In its most accessible moments the LP deals in fuzzy minimalism and rhythm. “Extrasensory” almost feels like a nod towards minimal synth with its delayed drum track and droning bassline, plus a soupy texture that hypnotically crawls back and forth across the stereo spectrum, while Poling’s voice gradually dissolves from words to processed synth textures. Less drum-focused but with an added dose of eerie atmosphere is opener “Pain is a Door”, where a thrumming synth sequence is foundation to decayed drones and ghostly vocalizations that never quite coalesce fully. The appropriately titled “Industrialized Living Effects” feeds that formula through a mechanical filter; it maintains the spookiness of the preceding track but adds a clicking and chugging sequence that sounds like an engine with bad timing shaking itself apart.
The album’s back half is host to some more meditative turns. “Lights in the Middle of Nowhere” abandons structure for dueling patterns of blunted synth patches that shuffle and deconstruct themselves into lo-fi noise. There’s something calming in listening to the track slowly evolve and devolve, and it acts as a companion piece to the languid “Double Helix”, a soundscape of alien beauty that achieves a similarly anodyne listening experience through wet, burbling sequences and drawn out tones that modulate impassively across its length.

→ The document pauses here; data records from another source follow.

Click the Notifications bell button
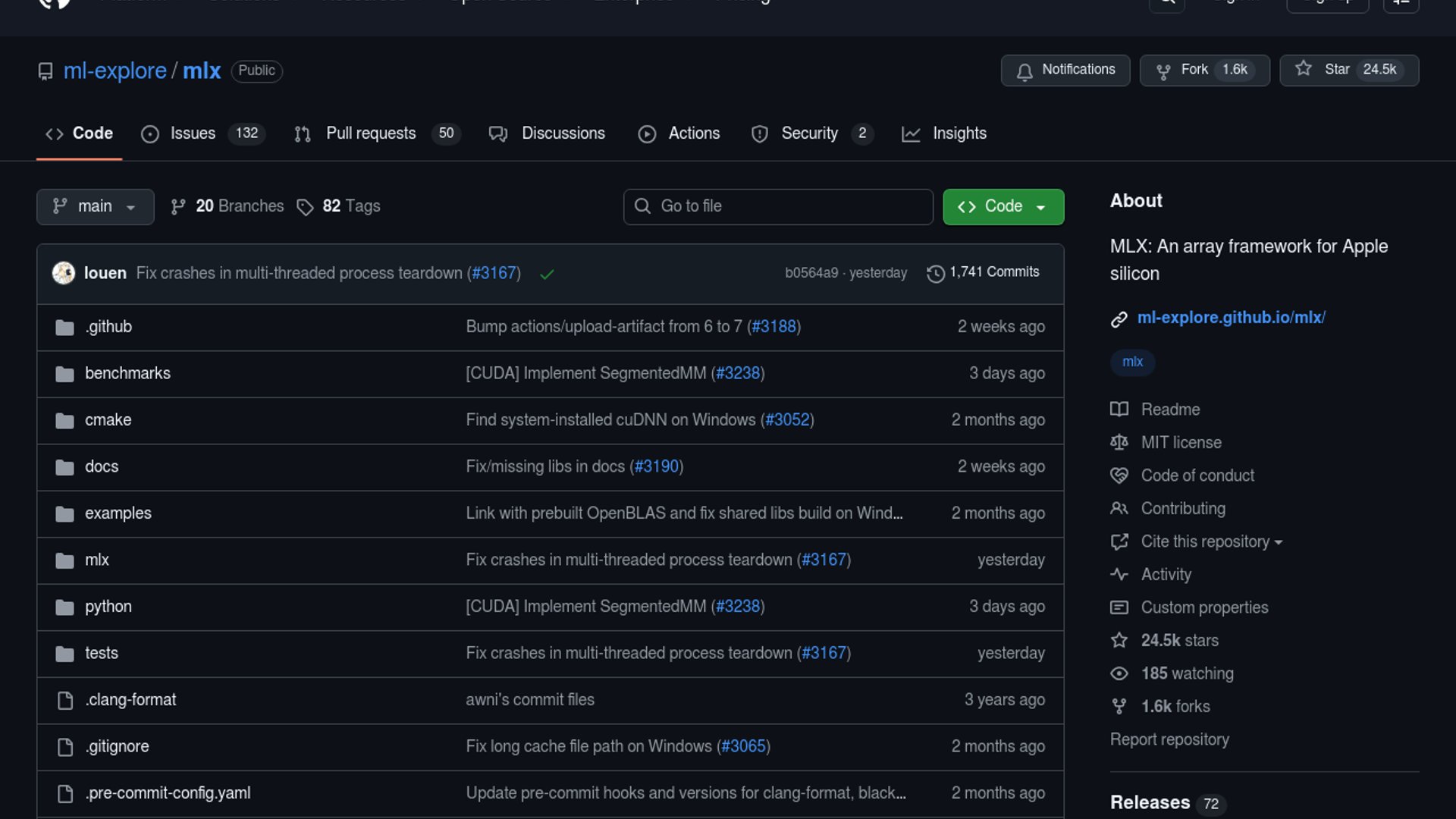The image size is (1456, 819). coord(1065,71)
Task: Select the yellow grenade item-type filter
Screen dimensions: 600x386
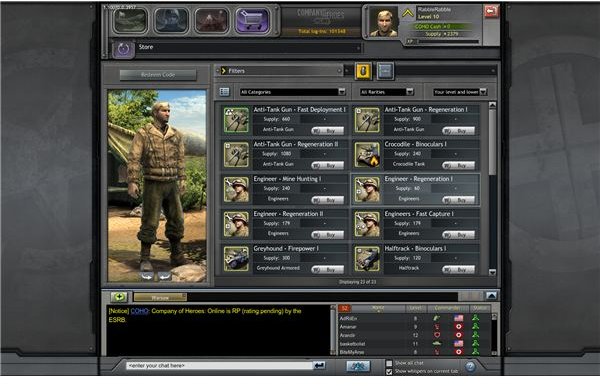Action: tap(363, 71)
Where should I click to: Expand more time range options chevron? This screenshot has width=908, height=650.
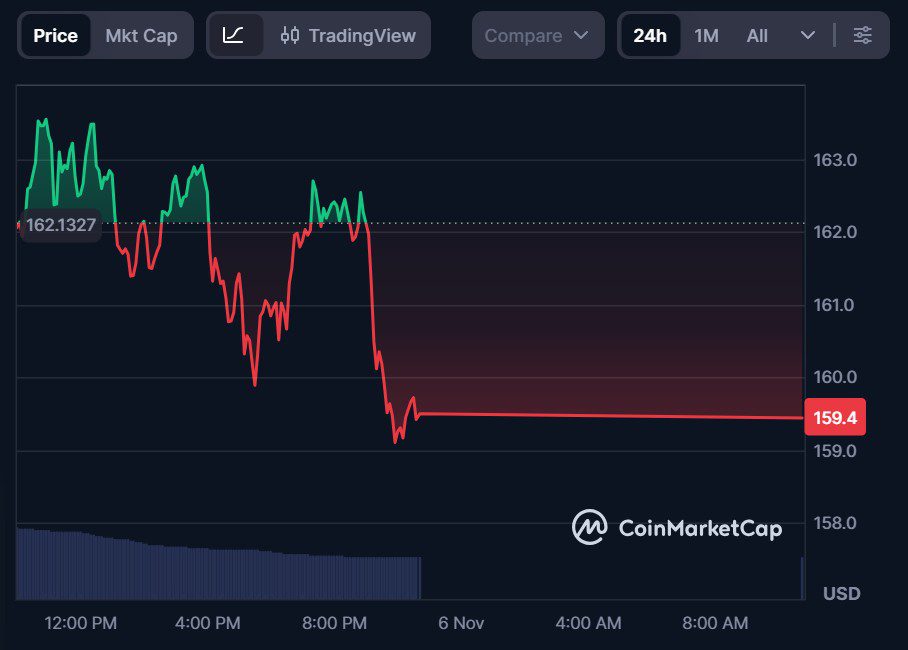(x=808, y=35)
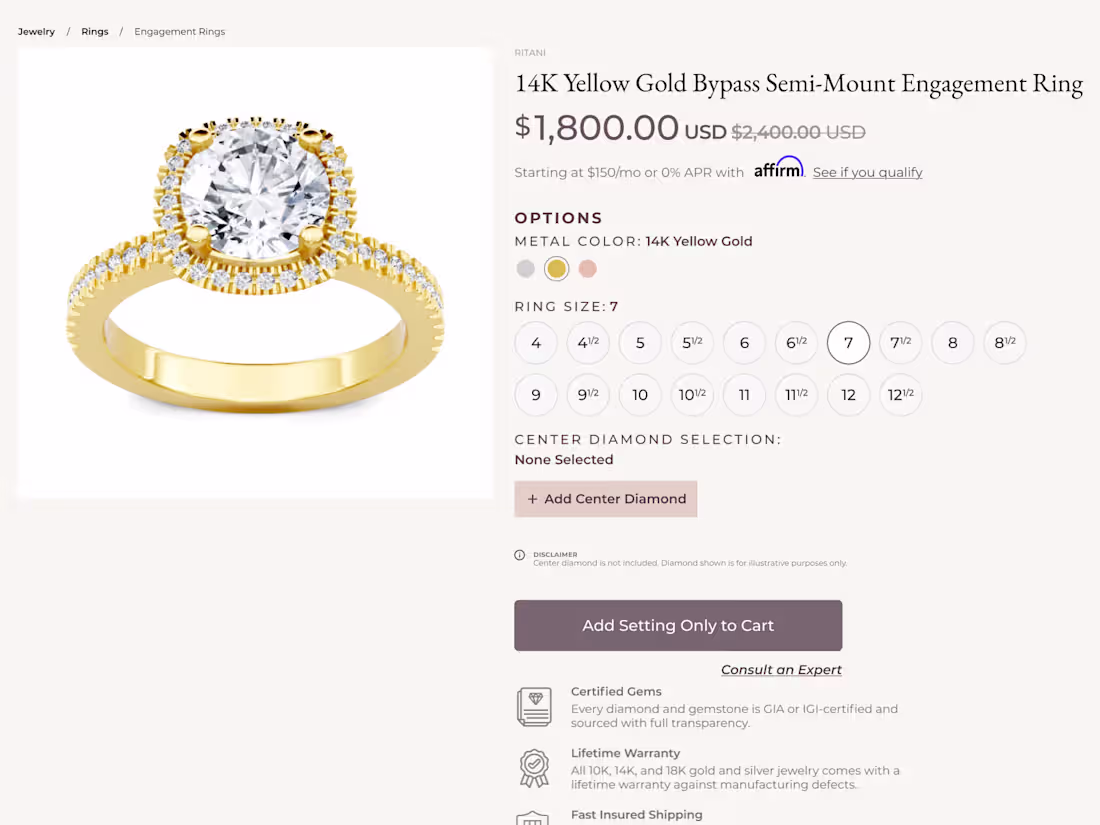Open the Jewelry breadcrumb link
Image resolution: width=1100 pixels, height=825 pixels.
tap(36, 31)
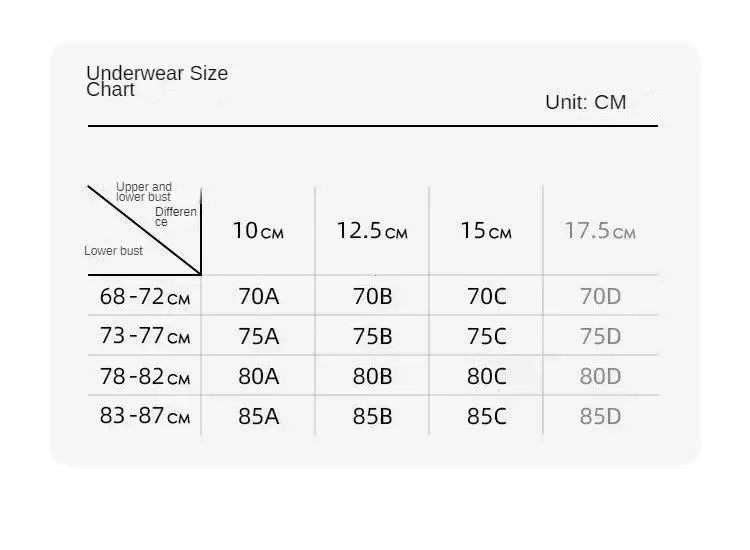
Task: Select the greyed 85D size cell
Action: point(600,417)
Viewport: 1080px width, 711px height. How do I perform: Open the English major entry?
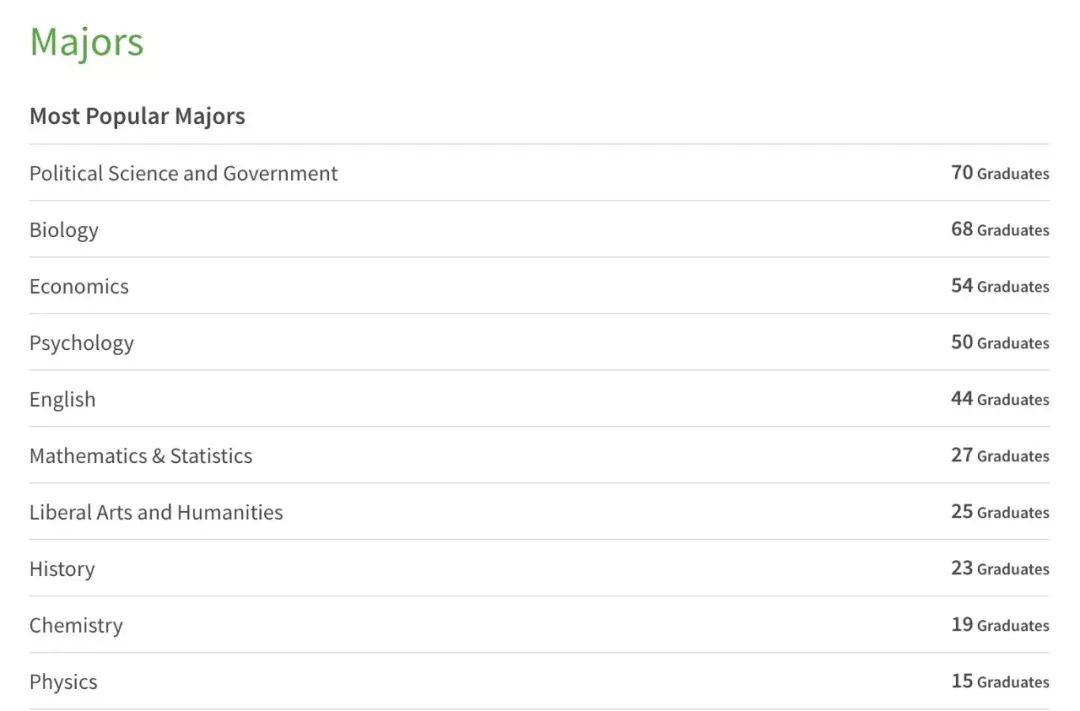coord(62,399)
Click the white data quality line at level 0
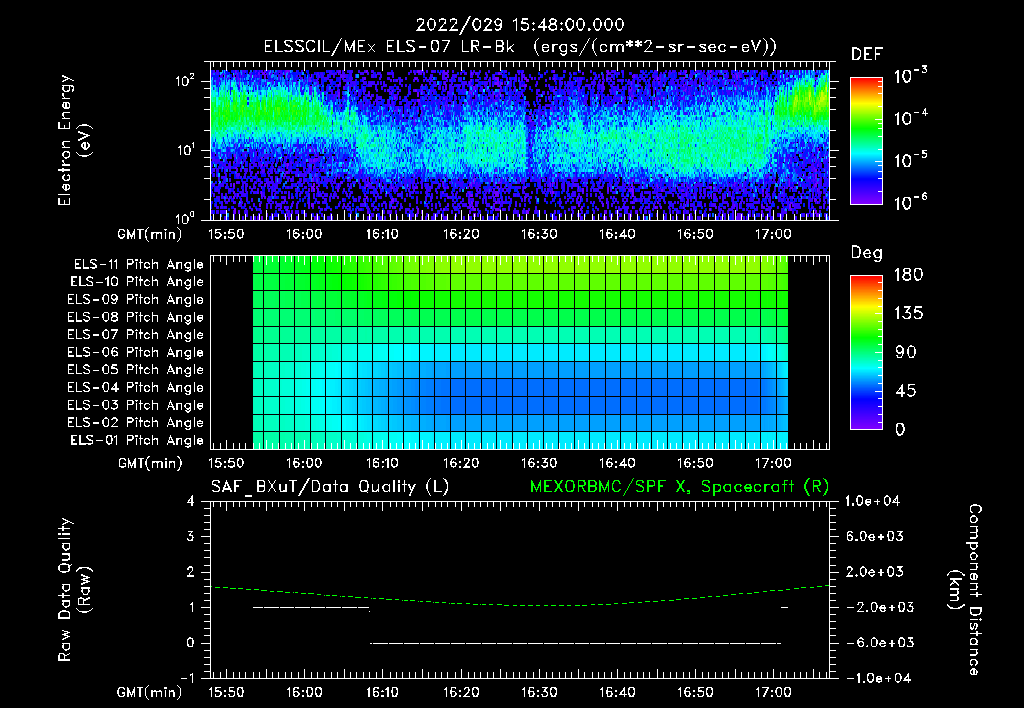This screenshot has height=708, width=1024. pos(575,643)
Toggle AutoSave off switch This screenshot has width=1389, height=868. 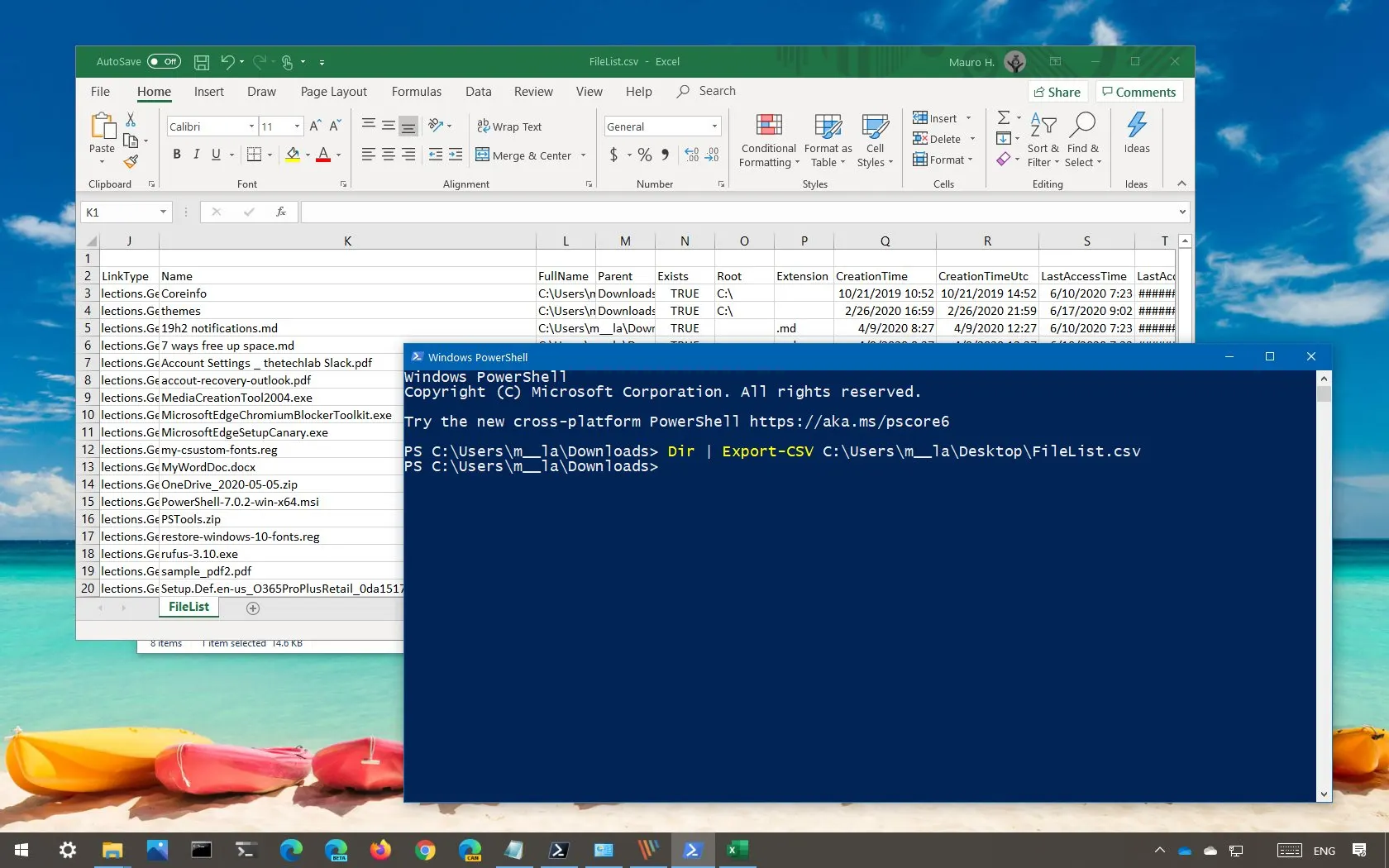tap(165, 61)
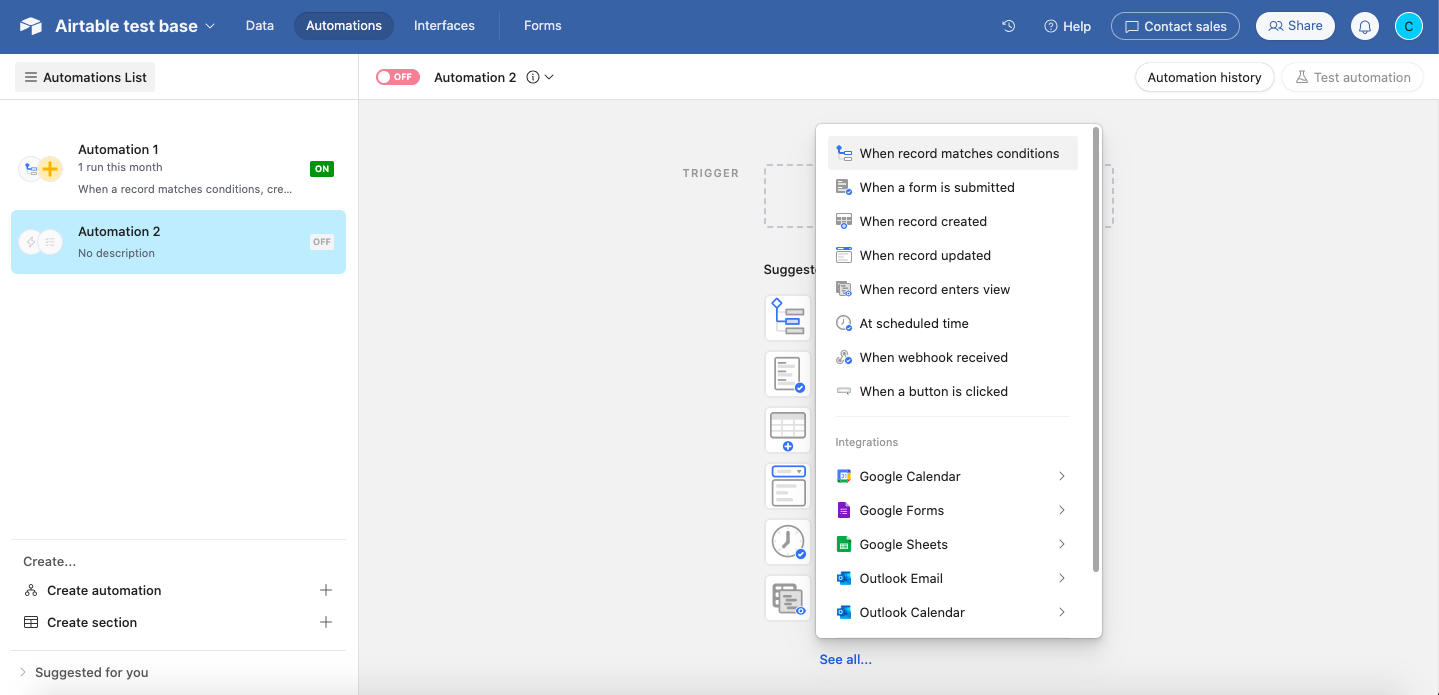Click the scheduled time clock suggested icon

(787, 541)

It’s on “Unified Totality”, a track square in the center of Transdimensional System‘s tracklist that Pod Blotz sounds simultaneously the most abstract and the most characteristic. Minus any of the album’s most obvious drum elements, it layers thick waves of noise and synthesizers atop one another until the whole becomes monolithic and finely detailed in equal measure. Depending on the angle you come at it from as a listener it’s either sanguine or perturbing, an abstraction of sound and music that invites gut level reaction and interpretation. That sort of basal feedback is Pod Blotz’ wheelhouse, and can be experienced in abundance across the brief but paradoxically vast LP.